PROBLEM STATEMENT:
Please explain, in one to three sentences, why the abdominal surgery text says a new umbilicus usually has to be made.

GIVEN TEXT:

The skin and muscles of the anterior wall are stretched during pregnancy, but in some people this leaves permanent disfigurement, and commonly results from excessive weight gain, water retention, or abnormally fragile inelastic skin. Exercises and diet obviously help to reverse these changes, but in some cases will need surgery to tighten the muscles and remove excessive skin.
The operation is done through a skin incision which is placed very low within the bikini area. The skin and fatty layer of the abdomen is freed up and down so that usually a new umbilicus has to be made. The aimed result is for the abdominal wall to adopt a more toned appearance.
A one-night stay in hospital is sufficient. You will be given post-operative instructions regarding positioning and also suitable garment support, these measures should keep you comfortable, additionally mild painkillers will assist you in the initial post-operative days.
Most of the stitches are under the skin surface, so stitch marks are avoided, and the finest possible scars produced. Keep Micropore tape or silicone gel sheets on the scar for the next six weeks following the procedure to give further protection. Detailed instructions about this will be given to you after the operation.
These are rare and include the following:
- Infection. This is very rare nowadays as with any clean elective operation.
- Seroma. This is a collection of fluid which can lead to swelling in part of the abdomen and very rarely require correction with a short procedure in theatre.
- Swelling and numbness of the skin.Of the lower abdomen may be noted to a minor extent for up to six months, but is not usually noted in slim people. In the centre of the lower part of the abdomen some numbness might persist to a variable degree.
- The scar line.Is usually very fine and in a well concealed position, but as with any scar on the abdomen the colour takes about 2 years to fade to its final state, which is slower than on the face. A moderate amount of sun will help the scar to mature and gain a more natural skin colour, and this can be started cautiously after six weeks.
After the operation you will be visited whilst in hospital by myself normally or otherwise a member of my team in order to ensure a personal and confidential programme of after care. I can be contacted through my secretary or -out of hours- the Hospital switchboard should the need arise.
I hope that this information, and the attention that you will receive postoperatively will keep you fully informed at all times. A more in detail discussion about the operation and possible complications adjusted to your specific needs takes place during consultation.

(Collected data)
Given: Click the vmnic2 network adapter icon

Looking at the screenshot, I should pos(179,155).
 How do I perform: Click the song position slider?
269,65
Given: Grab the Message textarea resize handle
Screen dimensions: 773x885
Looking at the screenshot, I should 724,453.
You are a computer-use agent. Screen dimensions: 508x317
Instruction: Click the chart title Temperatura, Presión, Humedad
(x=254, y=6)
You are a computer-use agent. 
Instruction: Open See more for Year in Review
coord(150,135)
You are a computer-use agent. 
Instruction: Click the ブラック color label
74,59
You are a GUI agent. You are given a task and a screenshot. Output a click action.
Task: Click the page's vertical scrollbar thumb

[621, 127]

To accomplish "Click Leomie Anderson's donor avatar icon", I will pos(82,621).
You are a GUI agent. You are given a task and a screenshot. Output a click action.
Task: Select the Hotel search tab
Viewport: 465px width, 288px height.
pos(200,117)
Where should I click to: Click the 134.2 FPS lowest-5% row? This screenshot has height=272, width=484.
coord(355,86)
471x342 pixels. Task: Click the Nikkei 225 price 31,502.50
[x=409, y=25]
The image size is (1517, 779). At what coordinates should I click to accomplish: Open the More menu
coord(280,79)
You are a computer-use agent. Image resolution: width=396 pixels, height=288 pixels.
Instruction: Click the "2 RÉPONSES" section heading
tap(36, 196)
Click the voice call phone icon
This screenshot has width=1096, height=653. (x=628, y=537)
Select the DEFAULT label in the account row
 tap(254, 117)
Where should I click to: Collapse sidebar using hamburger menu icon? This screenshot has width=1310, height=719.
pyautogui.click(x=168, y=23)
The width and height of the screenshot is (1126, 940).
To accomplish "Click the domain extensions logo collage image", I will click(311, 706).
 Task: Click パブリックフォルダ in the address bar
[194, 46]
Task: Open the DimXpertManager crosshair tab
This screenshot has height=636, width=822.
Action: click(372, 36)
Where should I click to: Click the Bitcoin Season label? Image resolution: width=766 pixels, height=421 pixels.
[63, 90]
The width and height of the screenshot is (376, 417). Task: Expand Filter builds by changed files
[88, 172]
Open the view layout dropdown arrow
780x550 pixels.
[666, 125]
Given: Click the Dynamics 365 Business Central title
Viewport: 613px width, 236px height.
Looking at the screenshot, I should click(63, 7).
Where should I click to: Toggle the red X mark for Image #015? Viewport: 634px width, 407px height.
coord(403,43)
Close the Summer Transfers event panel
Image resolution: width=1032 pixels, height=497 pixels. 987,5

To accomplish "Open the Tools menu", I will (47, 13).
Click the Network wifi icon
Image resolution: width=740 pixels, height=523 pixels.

EXERCISE OUTPUT:
During the operation, the skin and fatty layer of the abdomen is freed up and down through a very low incision in the bikini area. Because of this, a new umbilicus usually has to be made.